=== TEXT ===

# Incredibly Messy Wife!



## LousyRiverdalePunk (Nov 10, 2010)

I'm sure I'm not the 1st person to bring this up and I certainly won't be the last...but hey, it's a classic for a reason, right?

When we moved in together 4 years ago, my wife and I were both pretty messy people. I made a hardcore effort to change this, she went the opposite route and became _much worse_. She will pile stuff into a trashcan until it's overflowing (and never empty the trash), she leaves used tissues everywhere she comes home and throws grocery bags and her purse down in the middle of the floor where they will stay indefinitely, she leaves food and dishes out everywhere, she leaves computers, our guitars, everything out. It's really, really bad.

Here's the thing though. I don't really mind cleaning up after here. At worst, it's a mild annoyance. We talked about several times, she said she would try to be better about it, but nothing happened. I could live with that. The real problems began when she got angry at me for putting things away in the wrong place(i.e., he high heels in the section with her sneakers, not the high heel section of the shoe closet. These being shoes that had been sitting in the middle of the living room for days!) and then got angry because I would put stuff away when she "had it out for a reason" (the most recent example out of literally dozens of examples of this was a large empty box that had been sitting in our bedroom for, literally, a week). It became clear that every time I cleaned, I was putting away her shoes that had been out for two weeks that she planned to wear tomorrow, or a recipe book that had been sitting on the counter for four days contained a recipe she was going to use that night (I didn't delve into the subject of why it would be any more difficult to get the book from the bookshelf!). 

So here's my dilemma, I don't want to live in a dirty house, but my wife basically gets angry when I clean. I'm at my wit's end and I've found that over the past several weeks I'm pretty much mad at her all the time. I simply stopped cleaning up after her because of the above reasons. After 3 days of not cleaning, the apartment absolutely is filthy. There is trash on the floor, plastic bags here and there, she spilled a bunch of beads on the floor and didn't sweep them up... Every other aspect of our marriage seems to be going very well, but I am completely out of ideas for how to deal with this.

===

JOB 1
In the messy-wife post, the sentence starting "She will pile stuff into a trashcan" names things the wife leaves lying around or drops on the floor. List each one.
JOB 2
Pick up the messy-wife post after its last sentence and keep writing it.
The records have nothing to do with this.

=== LISTED RECORDS ===

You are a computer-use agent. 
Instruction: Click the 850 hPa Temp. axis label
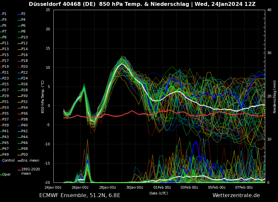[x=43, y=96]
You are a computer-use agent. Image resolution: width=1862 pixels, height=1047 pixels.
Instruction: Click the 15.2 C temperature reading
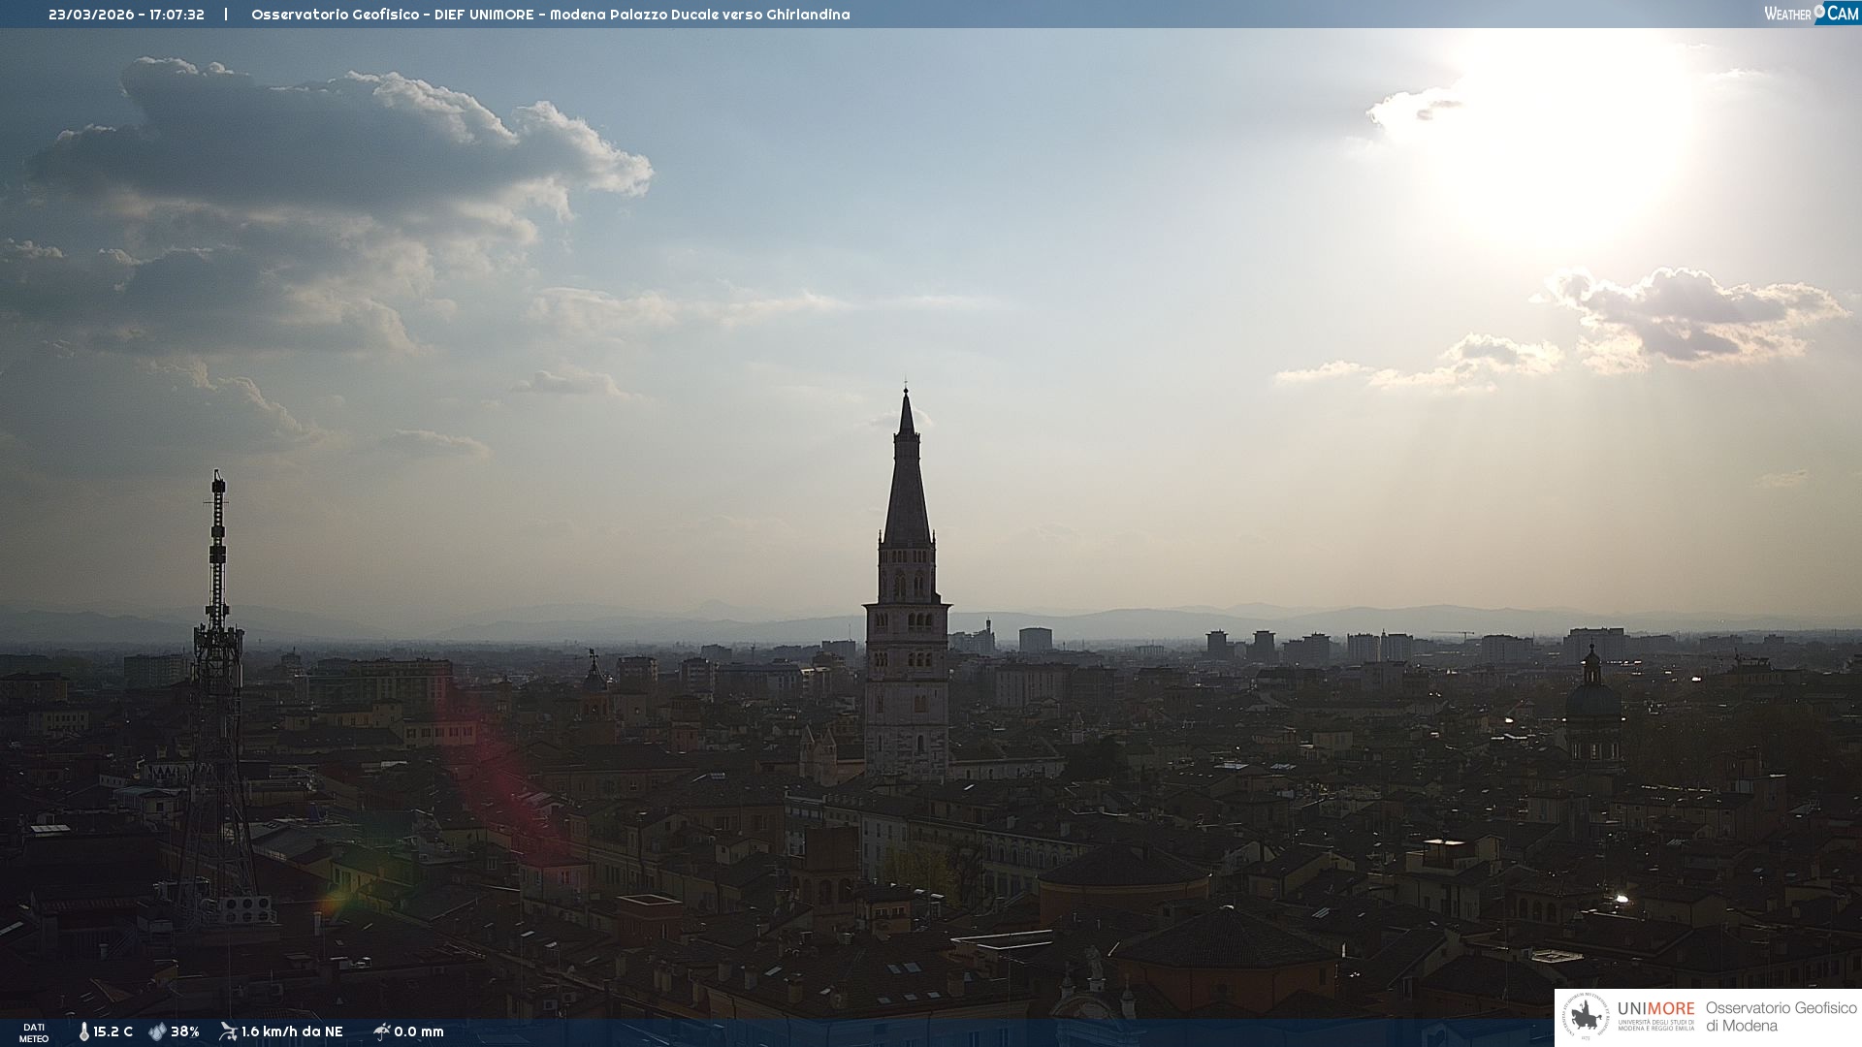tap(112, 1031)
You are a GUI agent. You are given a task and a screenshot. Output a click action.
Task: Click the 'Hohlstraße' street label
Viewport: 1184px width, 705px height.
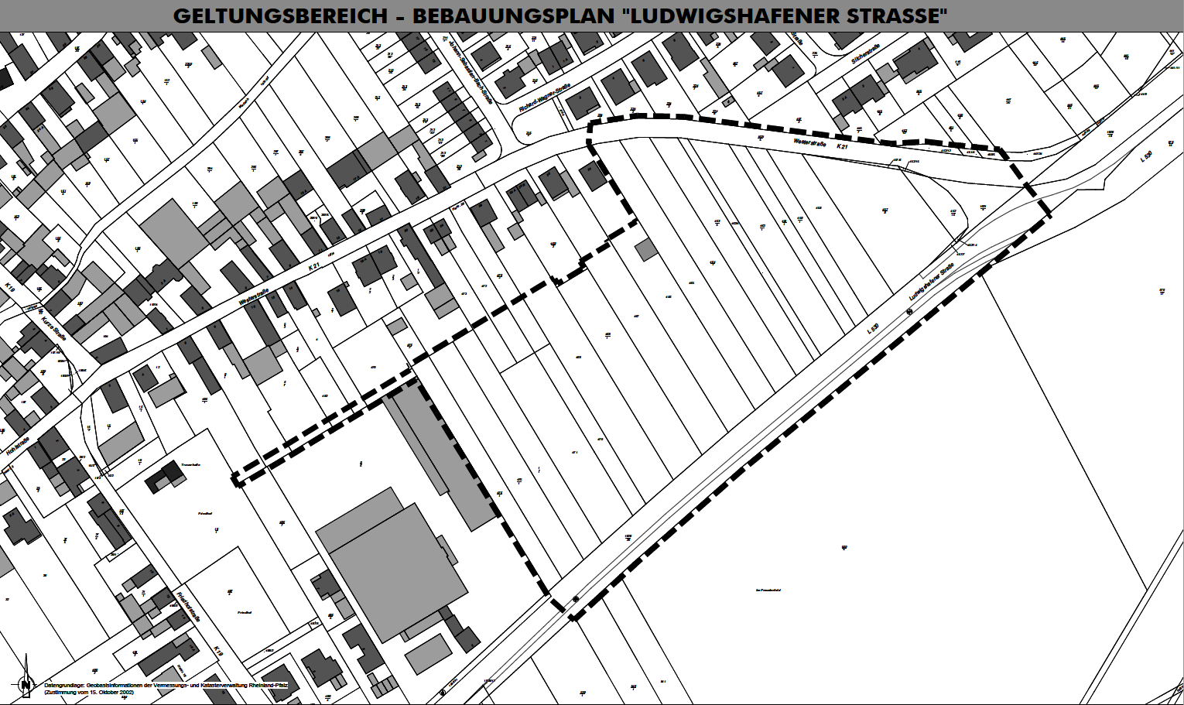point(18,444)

===

OUTPUT 1
Used tissues, grocery bags, her purse, food, dishes, computers, and guitars.

OUTPUT 2
So, spring forth anonymous internet posters and solve my life problems!


----------



## MsLonely (Sep 23, 2010)

Set a timetable everyday 60 mins for everyone to clean up the mess together. No complaints.
_Posted via Mobile Device_


----------



## LousyRiverdalePunk (Nov 10, 2010)

MsLonely said:


> Set a timetable everyday 60 mins for everyone to clean up the mess together. No complaints.
> _Posted via Mobile Device_


Tried it! Tried the "house is clean before we go bed" routine. Either 1. She is way too busy or tired but it'll work tomorrow or 2. She starts to clean then tried one clothes for the next two hours instead. 

Seriously, a fabulous, amazing, extremely put together woman in every _other_ aspect of her life!


----------



## MEM2020 (Aug 23, 2009)

OK - this is how I would handle it. I would sit her down "nicely" and ask her a question. Would she be ok if you texted photos of your place to friends and family BEFORE you clean it?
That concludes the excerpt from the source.